In the first round, the Jaguars bypassed two potential No. 1 receivers (Michael Crabtree and Jeremy Maclin) to select a highly regarded offensive tackle (Eugene Monroe) with the No. 8 pick. The Jaguars' offensive line was ravaged by injuries a season ago and the team was unable to get production from a running game that ranked second in the NFL in 2007. Even though the team signed Tra Thomas in free agency, the offensive line needed an infusion of young talent.

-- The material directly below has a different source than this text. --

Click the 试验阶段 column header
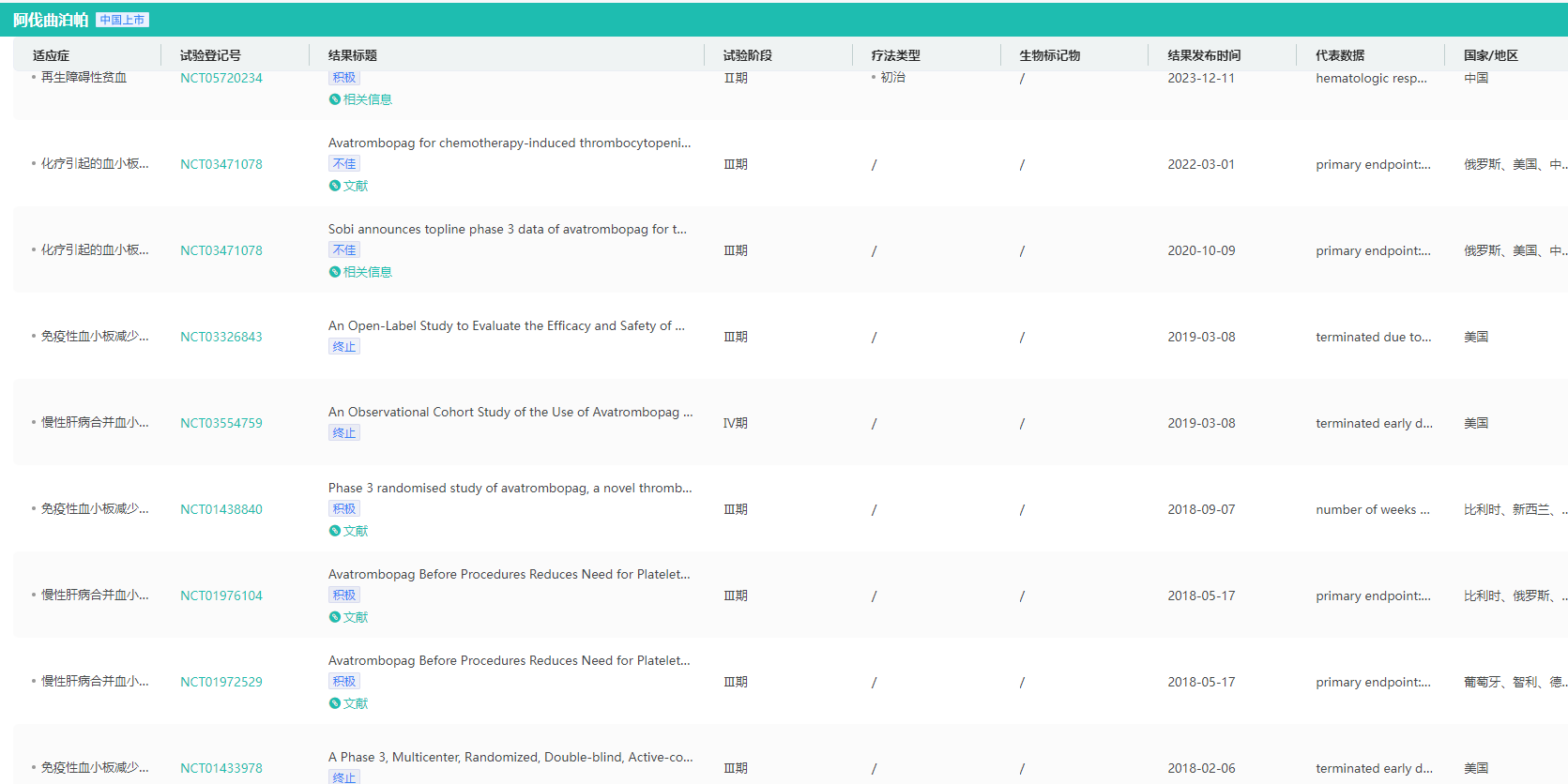1568x784 pixels. (747, 55)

The Jaguars continued retooling their offensive line in the second round with the selection of Eben Britton. The Arizona standout was rated as a first-round prospect in many war rooms, so picking up another top-notch tackle was a major coup. Britton will team with Monroe to anchor the Jaguars' offensive line for years to come.

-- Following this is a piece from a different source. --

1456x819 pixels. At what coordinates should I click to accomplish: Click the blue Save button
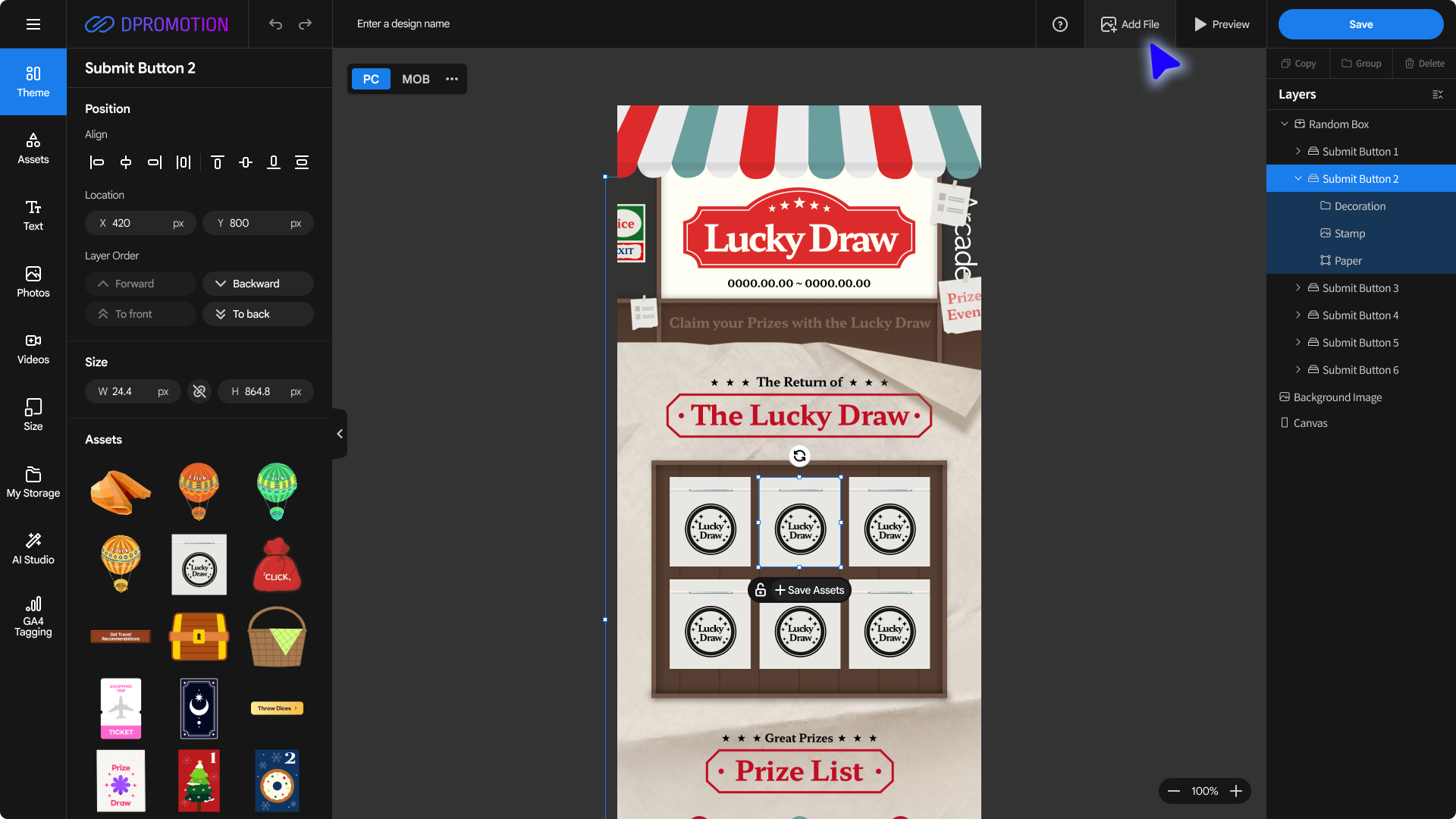pos(1360,24)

With their offensive line fortified, the Jaguars addressed their defensive woes with back-to-back picks in the third round. Terrance Knighton steps into the rotation at defensive tackle and gives the team a big body that was desperately needed in the middle of the defense.
Small-school standout Derek Cox will serve as a valuable sub-defender in the Jaguars' nickel defense until he develops into a full-time player at corner or safety. The team had targeted Cox as a potential contributor, so it was willing to part with its seventh-round pick and a second-rounder in 2010.

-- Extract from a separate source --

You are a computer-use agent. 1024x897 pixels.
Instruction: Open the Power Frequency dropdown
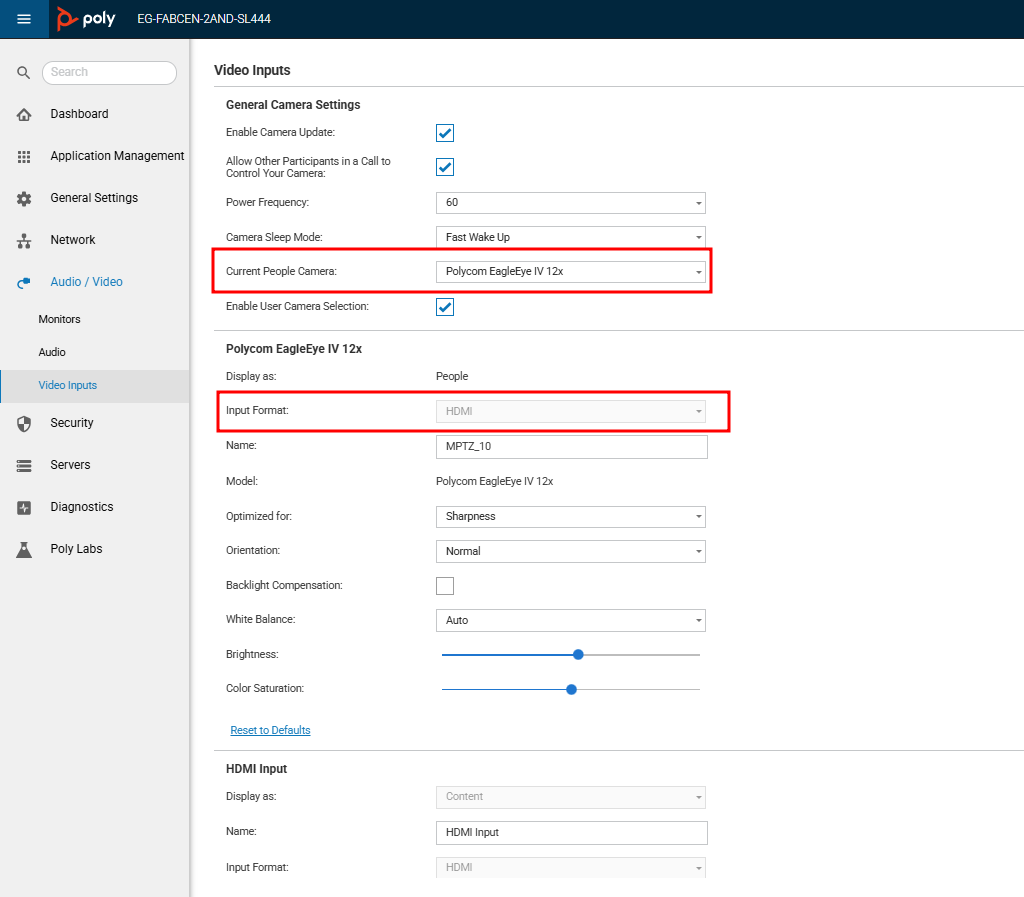(x=570, y=202)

The team's adoration for small-school players continued in the seventh round with its selection of Liberty's Rashad Jennings. The big back with nimble feet surprisingly fell to the latter stages of the draft, but he could become a key contributor as Maurice Jones-Drew's backup.
The Titans have been one of the best teams at developing their own talent. Their home-grown roster keyed the team to a league-best 13-3 record a season ago. However, the team entered the draft with a few holes that threatened to cripple its title hopes in 2009. With shoring up those needs as the primary objective, the Titans took full advantage of the 11 picks they had on draft day.
The Titans finally addressed their wide receiver situation by taking a pass catcher in the first round for the first time since 1998 (Kevin Dyson) with their selection of Kenny Britt. The Herculean playmaker gives Kerry Collins the big target the Titans have been missing for years in the passing game. Although Britt doesn't figure to be a first-year starter with Justin Gage and Nate Washington in the fold, the Rutgers standout will play a pivotal role as one of the outside receivers in the Titans' three-receiver sets.
Jared Cook, the team's third-round pick, will join Britt as a key contributor in the passing game. The ultra-athletic tight end from South Carolina has the speed to serve as a deep threat down the middle of the field and will become a fixture in the team's multiple tight end formations. In addition, he gives the team an insurance policy against Bo Scaife's impending free agency (Scaife will be playing under a one-year franchise tender in '09).
With those factors in mind, it is not a surprise that the Titans moved up in the third round to grab the talented playmaker with the 89th pick.
The Titans attempted to address the huge void in the middle of their defense by selecting Sen'Derrick Marks in the second round (No. 62). Although he lacks the girth and athleticism of his predecessor (Albert Haynesworth), the Titans envision Marks as a possible contributor as part of a rotation at the spot. With a motor that runs low at times, Marks will need to pick up his game to give the Titans some of the playmaking they will need to replace on the inside.
The Titans took advantage of a bevy of second-day picks to nab quality backups and special-teamers. Of the crew that the team picked in the latter stages of the draft, the one to watch is Ryan Mouton. The former Warrior is a scrappy cover man with outstanding speed and ball skills. His game and demeanor is reminiscent of Pro Bowler Cortland Finnegan, and Mouton is an ideal fit in the Titans' secondary as a potential nickel corner.
The Titans rode an unheralded roster to an AFC South title last season, but they will need key contributions from their rookie class to earn another division crown in 2009.